[BEGIN SELECTED TEXT]
Thomas just talked me into doing something similiar - so if I can
help, I will gladly do so :)
As a general remark: if you have not got Ltk 0.88 yet, get it today!

> My problem is that the ID no comes back as an unvarnished "42". But
> read-data is looking for (:data <data>):
>
> (defun read-data ()
>   (let ((d (read-wish)))
>     (if (listp d) ; paranoia check when we do not read a list eg. error
> messages from wish
>     (progn
>       (loop while (not (equal (first d) :data))
>         do
>         (setf *event-queue* (append *event-queue* (list d)))
>         (setf d (read-wish)))
>       (second d))
>       (format t "read-data:~a~a~%" d (read-all *wish*)))))

Well, all the item creation functions do send the answer tagged. As I
want to send data always and ever only tagged, I have created the
senddata functions on the tk side (senddata, senddatastring,
senddatastrings) which take care of tagging, and in the case of
strings, properly escaping the characters in the strings to be
lisp-readable.

> How do I arrange for Tk to respond with (:data 42) when I create an
> item? Or does read-data need to handle un-tagged data from Tk differently?

(defun create-line (canvas coords)
[END SELECTED TEXT]
_WHAT TO WORK ON_:
A - Name the functions that the Ltk reply says were created on the Tk side to send tagged data.
B - Pick up the Ltk reply after its final line and carry it on, finishing the code it begins.
[BEGIN RECORDS]
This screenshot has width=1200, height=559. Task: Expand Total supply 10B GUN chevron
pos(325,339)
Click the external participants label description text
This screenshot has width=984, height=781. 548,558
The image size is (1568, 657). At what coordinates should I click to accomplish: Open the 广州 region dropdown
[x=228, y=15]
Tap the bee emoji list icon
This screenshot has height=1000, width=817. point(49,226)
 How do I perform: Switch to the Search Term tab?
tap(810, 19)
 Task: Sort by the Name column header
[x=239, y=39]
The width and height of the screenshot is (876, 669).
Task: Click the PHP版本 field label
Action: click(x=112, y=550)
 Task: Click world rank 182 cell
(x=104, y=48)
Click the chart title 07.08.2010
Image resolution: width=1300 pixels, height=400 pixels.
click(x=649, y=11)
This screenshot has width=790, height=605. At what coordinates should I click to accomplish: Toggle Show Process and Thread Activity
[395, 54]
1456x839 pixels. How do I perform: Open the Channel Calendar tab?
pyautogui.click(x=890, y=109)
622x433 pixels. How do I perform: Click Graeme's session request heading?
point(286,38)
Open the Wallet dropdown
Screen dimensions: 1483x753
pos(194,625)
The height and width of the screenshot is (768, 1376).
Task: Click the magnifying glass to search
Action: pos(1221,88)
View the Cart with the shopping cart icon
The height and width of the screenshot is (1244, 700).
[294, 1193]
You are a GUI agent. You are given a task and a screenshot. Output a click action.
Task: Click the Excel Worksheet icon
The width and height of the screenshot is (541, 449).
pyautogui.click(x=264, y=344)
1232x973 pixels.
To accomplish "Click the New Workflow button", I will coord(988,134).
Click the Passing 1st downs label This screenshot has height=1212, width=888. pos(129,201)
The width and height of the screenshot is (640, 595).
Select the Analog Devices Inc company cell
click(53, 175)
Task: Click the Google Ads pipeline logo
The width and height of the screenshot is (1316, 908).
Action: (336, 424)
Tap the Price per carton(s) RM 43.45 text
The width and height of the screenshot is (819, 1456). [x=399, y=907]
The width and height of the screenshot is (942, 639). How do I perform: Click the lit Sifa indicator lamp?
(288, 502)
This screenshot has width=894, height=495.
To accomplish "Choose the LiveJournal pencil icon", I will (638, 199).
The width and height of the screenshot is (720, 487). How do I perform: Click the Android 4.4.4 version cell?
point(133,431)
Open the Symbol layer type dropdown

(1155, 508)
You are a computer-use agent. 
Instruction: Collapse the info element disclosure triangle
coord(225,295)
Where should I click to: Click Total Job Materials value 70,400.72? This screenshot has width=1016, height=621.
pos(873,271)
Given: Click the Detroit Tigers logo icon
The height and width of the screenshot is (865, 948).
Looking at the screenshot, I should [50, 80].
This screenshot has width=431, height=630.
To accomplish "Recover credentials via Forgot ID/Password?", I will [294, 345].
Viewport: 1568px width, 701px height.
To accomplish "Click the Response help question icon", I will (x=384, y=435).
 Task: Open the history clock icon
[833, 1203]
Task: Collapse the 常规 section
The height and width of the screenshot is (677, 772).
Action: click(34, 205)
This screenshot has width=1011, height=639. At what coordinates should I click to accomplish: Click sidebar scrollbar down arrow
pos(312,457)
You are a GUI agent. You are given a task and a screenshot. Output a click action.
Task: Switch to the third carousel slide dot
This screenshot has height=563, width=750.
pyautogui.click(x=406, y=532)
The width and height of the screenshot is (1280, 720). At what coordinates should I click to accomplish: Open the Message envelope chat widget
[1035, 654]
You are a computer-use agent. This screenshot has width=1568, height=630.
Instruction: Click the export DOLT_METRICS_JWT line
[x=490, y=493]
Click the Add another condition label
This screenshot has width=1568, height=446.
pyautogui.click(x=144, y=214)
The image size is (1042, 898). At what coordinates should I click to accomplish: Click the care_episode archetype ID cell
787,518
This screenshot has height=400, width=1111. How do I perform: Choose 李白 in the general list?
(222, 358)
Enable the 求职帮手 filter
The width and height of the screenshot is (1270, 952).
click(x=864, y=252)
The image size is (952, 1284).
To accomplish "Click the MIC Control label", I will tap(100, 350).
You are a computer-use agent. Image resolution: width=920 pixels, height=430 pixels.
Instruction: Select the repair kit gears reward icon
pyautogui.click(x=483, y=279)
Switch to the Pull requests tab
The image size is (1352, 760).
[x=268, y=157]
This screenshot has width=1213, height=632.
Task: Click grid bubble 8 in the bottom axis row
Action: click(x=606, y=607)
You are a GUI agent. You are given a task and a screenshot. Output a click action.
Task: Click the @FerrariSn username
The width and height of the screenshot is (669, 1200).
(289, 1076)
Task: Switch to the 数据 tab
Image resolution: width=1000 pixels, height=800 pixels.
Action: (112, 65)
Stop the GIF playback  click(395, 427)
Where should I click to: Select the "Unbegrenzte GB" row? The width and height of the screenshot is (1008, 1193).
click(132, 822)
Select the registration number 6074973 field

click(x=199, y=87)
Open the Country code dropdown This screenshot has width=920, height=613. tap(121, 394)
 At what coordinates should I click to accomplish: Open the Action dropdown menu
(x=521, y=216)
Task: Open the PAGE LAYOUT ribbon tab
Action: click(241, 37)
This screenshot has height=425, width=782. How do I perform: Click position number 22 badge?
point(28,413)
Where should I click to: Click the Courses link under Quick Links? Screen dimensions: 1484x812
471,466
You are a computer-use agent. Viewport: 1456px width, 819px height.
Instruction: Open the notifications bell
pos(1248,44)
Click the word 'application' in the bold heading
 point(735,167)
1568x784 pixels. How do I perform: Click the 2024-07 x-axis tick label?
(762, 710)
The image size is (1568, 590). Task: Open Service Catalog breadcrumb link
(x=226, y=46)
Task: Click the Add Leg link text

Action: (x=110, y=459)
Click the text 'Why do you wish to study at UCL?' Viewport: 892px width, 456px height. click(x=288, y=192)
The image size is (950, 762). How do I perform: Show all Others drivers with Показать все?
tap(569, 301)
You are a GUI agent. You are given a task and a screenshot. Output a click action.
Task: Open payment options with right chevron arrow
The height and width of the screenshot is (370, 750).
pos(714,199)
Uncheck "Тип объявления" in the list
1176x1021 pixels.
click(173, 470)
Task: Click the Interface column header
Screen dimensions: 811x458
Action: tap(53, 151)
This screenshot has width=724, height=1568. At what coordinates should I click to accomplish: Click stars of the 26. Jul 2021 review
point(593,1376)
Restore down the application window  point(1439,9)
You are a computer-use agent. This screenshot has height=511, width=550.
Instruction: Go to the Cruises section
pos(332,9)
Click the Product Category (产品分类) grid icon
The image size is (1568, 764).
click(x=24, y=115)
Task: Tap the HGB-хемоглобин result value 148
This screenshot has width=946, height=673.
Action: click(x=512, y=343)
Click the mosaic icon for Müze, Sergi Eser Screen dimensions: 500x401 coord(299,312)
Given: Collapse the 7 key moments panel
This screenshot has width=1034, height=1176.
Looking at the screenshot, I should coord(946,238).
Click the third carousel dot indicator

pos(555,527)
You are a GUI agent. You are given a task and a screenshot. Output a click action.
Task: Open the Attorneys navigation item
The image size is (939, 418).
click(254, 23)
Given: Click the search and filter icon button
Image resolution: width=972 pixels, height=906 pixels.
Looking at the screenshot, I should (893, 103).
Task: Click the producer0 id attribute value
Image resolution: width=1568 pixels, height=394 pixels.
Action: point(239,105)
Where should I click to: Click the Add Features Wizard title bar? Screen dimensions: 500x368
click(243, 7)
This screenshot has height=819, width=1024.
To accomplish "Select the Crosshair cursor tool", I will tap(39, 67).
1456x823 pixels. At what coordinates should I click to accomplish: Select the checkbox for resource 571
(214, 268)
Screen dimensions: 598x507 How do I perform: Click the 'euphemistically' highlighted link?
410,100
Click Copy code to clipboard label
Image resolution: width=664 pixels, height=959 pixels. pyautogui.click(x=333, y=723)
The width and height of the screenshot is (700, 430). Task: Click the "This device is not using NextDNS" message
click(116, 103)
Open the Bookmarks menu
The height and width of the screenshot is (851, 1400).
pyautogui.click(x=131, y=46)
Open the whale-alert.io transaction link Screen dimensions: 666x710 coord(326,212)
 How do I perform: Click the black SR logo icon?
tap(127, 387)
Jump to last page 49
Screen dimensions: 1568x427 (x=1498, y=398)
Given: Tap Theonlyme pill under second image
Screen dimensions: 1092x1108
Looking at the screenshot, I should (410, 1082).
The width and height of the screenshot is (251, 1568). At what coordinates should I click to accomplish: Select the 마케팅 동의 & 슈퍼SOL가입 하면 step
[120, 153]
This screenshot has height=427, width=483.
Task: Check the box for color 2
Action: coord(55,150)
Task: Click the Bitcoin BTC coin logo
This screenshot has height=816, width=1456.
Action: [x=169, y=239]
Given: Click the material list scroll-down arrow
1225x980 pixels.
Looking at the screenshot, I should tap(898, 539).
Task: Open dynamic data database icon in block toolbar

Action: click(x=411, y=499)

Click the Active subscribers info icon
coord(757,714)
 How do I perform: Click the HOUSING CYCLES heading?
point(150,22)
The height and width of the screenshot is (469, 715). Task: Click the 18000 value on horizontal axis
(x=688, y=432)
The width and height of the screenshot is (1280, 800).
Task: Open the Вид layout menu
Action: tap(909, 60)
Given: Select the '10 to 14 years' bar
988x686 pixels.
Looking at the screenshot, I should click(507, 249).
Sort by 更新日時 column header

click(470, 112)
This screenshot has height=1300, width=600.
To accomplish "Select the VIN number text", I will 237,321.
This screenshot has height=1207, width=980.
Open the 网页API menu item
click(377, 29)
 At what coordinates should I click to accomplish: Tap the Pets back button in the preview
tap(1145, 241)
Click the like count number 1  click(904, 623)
[END RECORDS]
_RESPONSES TO THE TASKS_:
A - senddata, senddatastring, senddatastrings

B -
  (format-wish "senddata [~a create line~{ ~a~}]" (widget-path canvas) coords)
  (read-data))

That should be the template for any of those functions.

>
> Aside: I just noticed:
>
> (defun read-event (&key (blocking t))
>   (or (pop *event-queue*)
>       (when (or blocking (can-read *wish*))
>         (read-preserving-whitespace *wish* nil nil))))
>
> Should that be checking to see if any data read from Tk is tagged
> (:callback ,,,,)?

read-event just reads, the tag-checking is done in process-one-event.
The different event types differ on the lisp side only in the
signature of the called function - command callbacks receive either
zero or one arguments, the one argument is then the new value of the
widget, generic events created by bind pass an event structure to the
callback function, containg e.g. the mouse coordinates or key codes.